## start Quoted text

There's no security issue here, please review the binutils and gdb security policies:

https://sourceware.org/git/?p=binutils-gdb.git;a=blob_plain;f=binutils/SECURITY.txt;hb=HEAD
https://sourceware.org/git/?p=binutils-gdb.git;a=blob_plain;f=gdb/SECURITY.txt;hb=HEAD

Same for CVE-2026-6845, please lets not issue CVE numbers for binutils and gdb like this, it's just a waste of time for everyone.

I want to address the security policy concern directly, because binutils/SECURITY.txt,
which was cited here, supports this report rather than dismissing it.

The policy defines a security bug as one where "the programs themselves might be
tricked into a direct compromise of security." This bug meets that definition. ld
processes a crafted XCOFF object file and undergoes a confirmed two-phase heap
corruption primitive. 

Phase 1 writes heap pointers from xcoff_read_internal_relocs()
and bfd_zmalloc() out of bounds into the prev_size and size fields of the adjacent
glibc heap chunk at lines 1416 and 1420, corrupting its metadata. 

Phase 2 calls free() on those OOB-stored pointers at lines 2328, 2347, 2362 and 2363.

## end Quoted text

Exercise task 1: In the records, rewrite the stretch from the line containing "Collapse the Comments section chevron" through the end of the records, substituting "Tools menu" for "Function menu" and keeping everything else unchanged. Leave the pictures out of your answer.

## start Records shown

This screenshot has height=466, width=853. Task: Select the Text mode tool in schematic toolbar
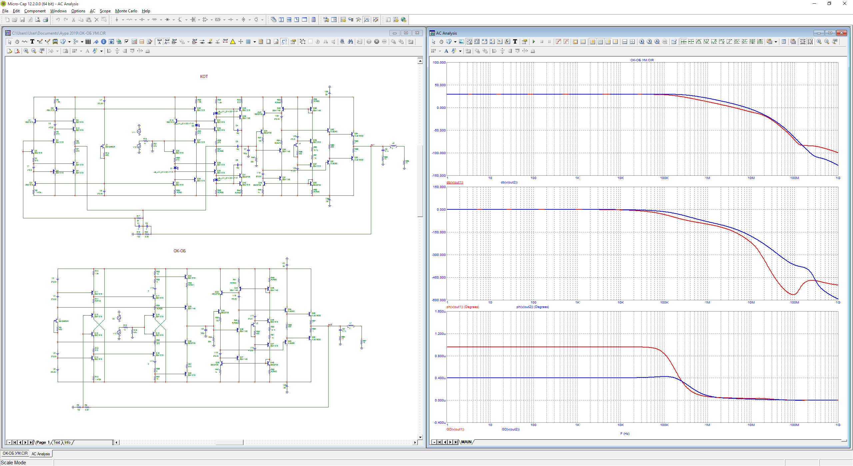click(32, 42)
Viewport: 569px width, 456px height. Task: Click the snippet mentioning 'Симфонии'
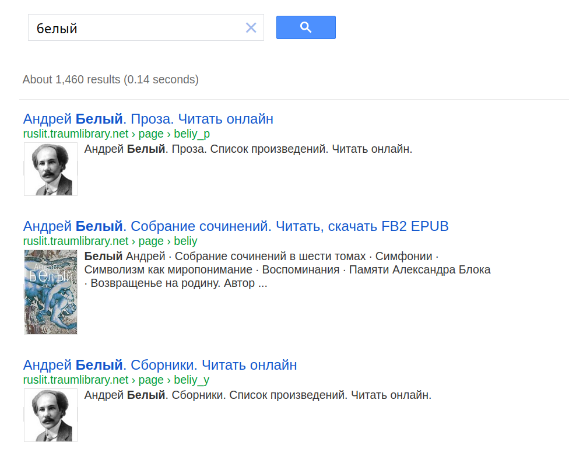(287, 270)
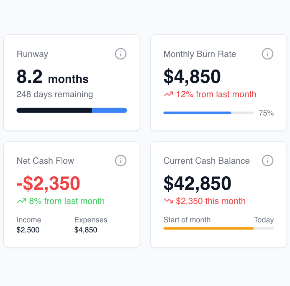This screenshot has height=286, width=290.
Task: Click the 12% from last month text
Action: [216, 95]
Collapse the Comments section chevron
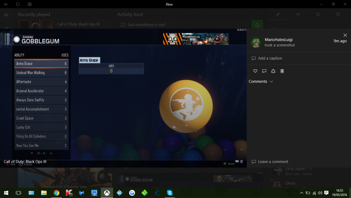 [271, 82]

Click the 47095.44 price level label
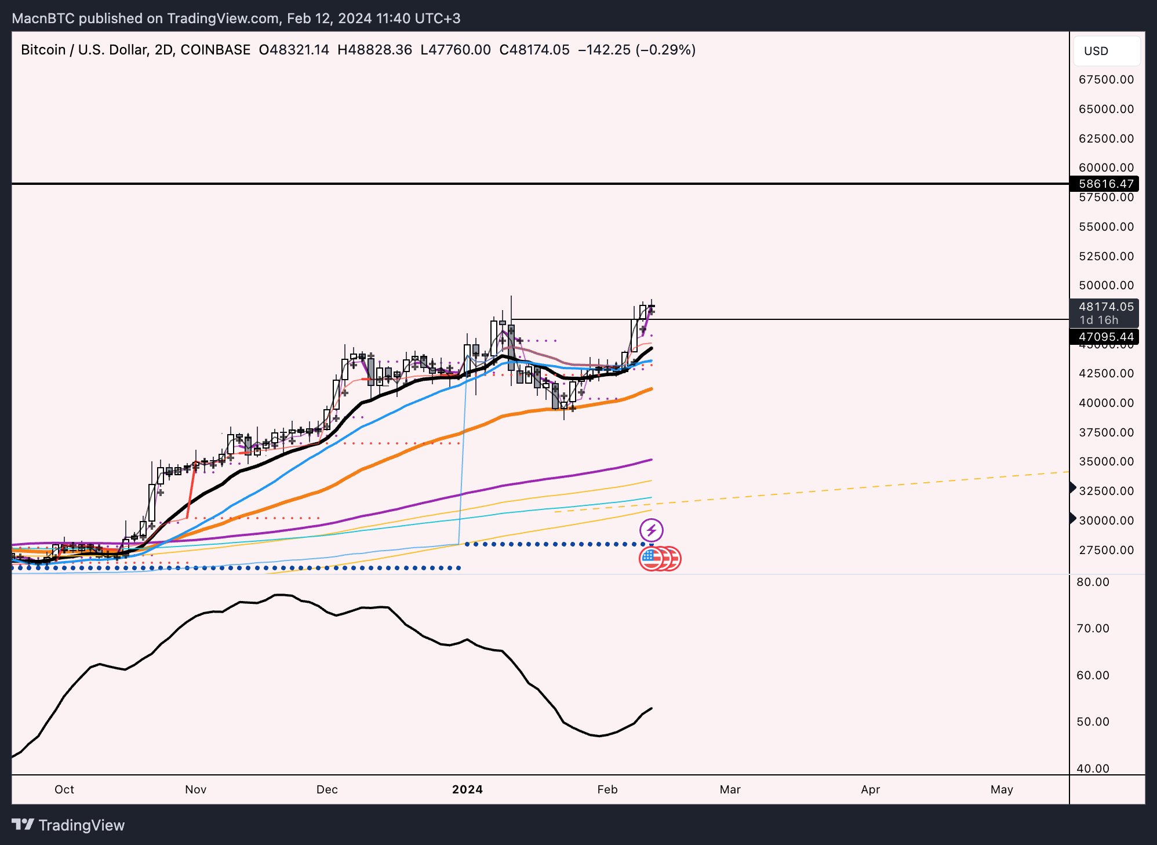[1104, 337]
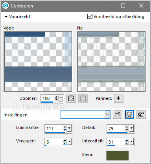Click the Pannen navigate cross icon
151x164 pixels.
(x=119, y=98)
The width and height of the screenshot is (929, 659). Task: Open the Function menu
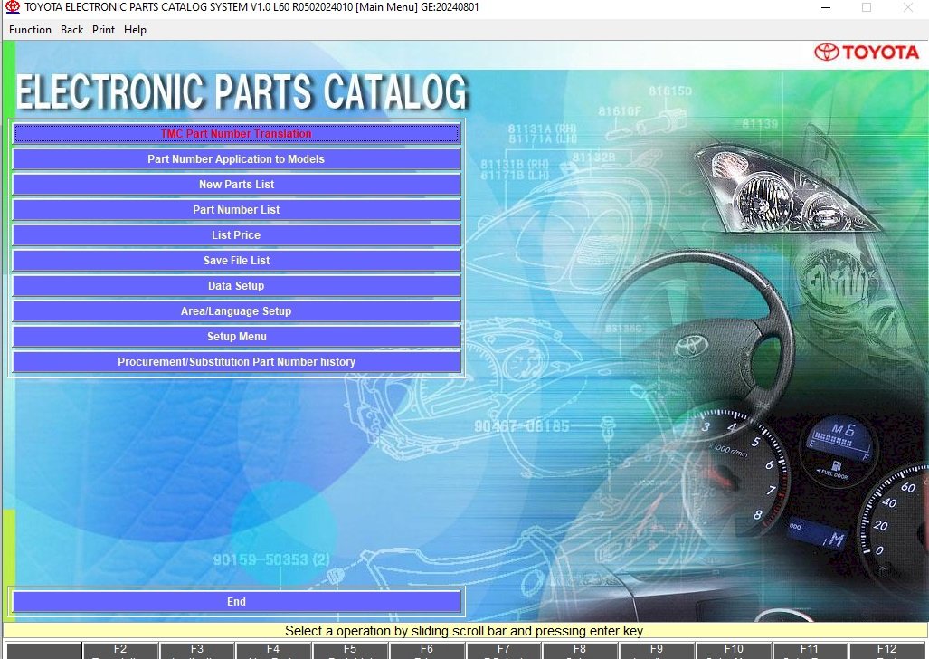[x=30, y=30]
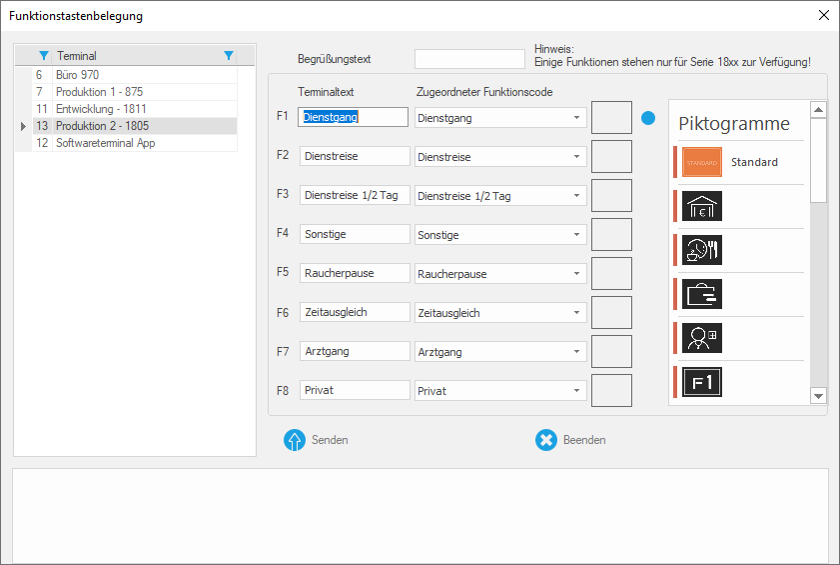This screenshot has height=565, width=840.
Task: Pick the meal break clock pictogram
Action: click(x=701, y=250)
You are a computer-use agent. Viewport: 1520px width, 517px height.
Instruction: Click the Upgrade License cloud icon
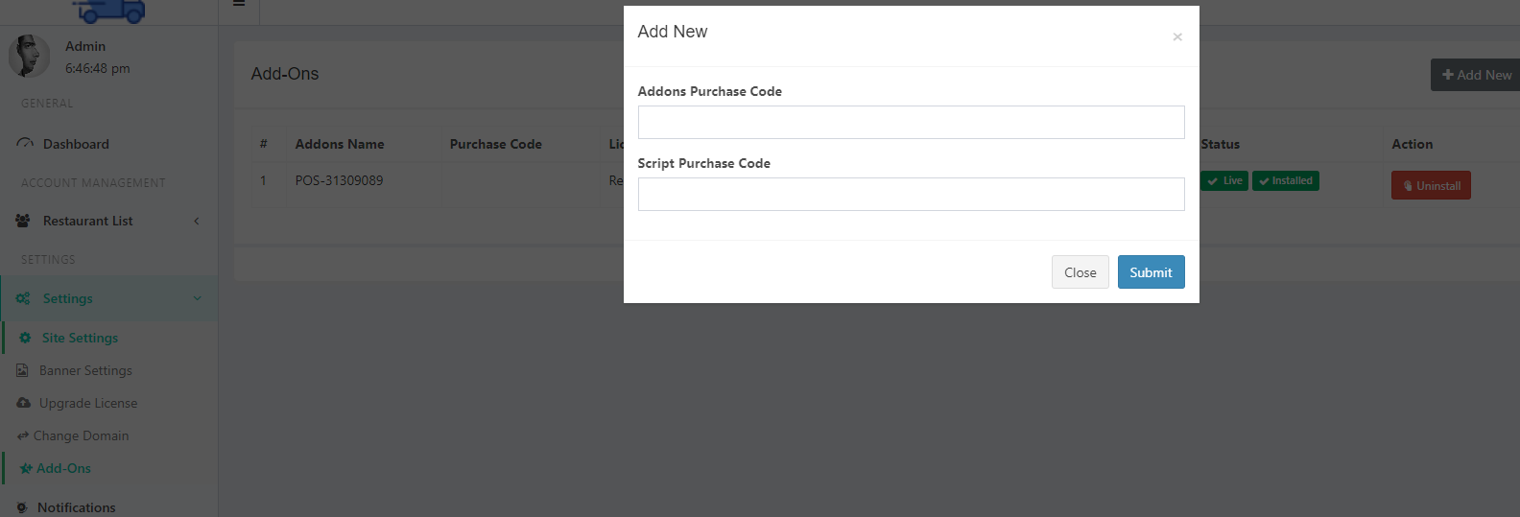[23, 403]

## end Records shown

Exercise task 2: Proceed with the thread about the binutils security policy and the XCOFF heap corruption report, starting from where it stops.

Output 1:
Collapse the Comments section chevron
 [271, 82]

Click the 47095.44 price level label
[1104, 337]
Click the Pannen navigate cross icon
151x164 pixels.
(x=119, y=98)
The width and height of the screenshot is (929, 659). Task: Open the Tools menu
[x=30, y=30]
This screenshot has height=565, width=840.
Task: Pick the meal break clock pictogram
Action: click(x=701, y=250)
You are a computer-use agent. Viewport: 1520px width, 517px height.
Instruction: Click the Upgrade License cloud icon
[23, 403]

Output 2:
This is not theoretical. In a standard release build without ASAN, glibc aborts with
"double free or corruption (out)" at line 2328 when free() validates the chunk
whose header was corrupted in Phase 1. A heap metadata corruption primitive that
reaches free() of attacker-influenced pointers in a release build is not a
quality issue. It is precisely what the policy was written to cover.

The commit message for 7a089e03 adds a technically significant point. Alan Modra
documented that the root cause is BFD's own internal behavior: coff_set_alignment_hook
removes sections during normal XCOFF parsing, which causes target_index to exceed
section_count regardless of whether the input was crafted with malicious intent.
The vulnerable condition does not require an attacker to do anything sophisticated.
It arises from the parser's own logic. A garbage-in garbage-out framing does not
apply when the garbage is produced internally by the tool itself.

On process: the same SECURITY.txt cited here states that downstream security teams
handle vulnerability rating and CVE assignment, and lists secalert as
the designated contact. Alan Modra pointed me to exactly that in comment 6 of the
upstream bug. I contacted the designated team and followed the documented process
in full. What happened next is also on record. On April 22, Red Hat Product Security
assigned CVE-2026-6846, documented it as "Arbitrary code execution via malformed
XCOFF object file processing", moved the bug from vulnerability-draft to vulnerability
status, and expanded tracking to eight affected components across Fedora and EPEL.
All of that happened before this comment was posted. Calling this a waste of time
is a characterization that conflicts with the actions already taken by the security
team responsible for making that determination.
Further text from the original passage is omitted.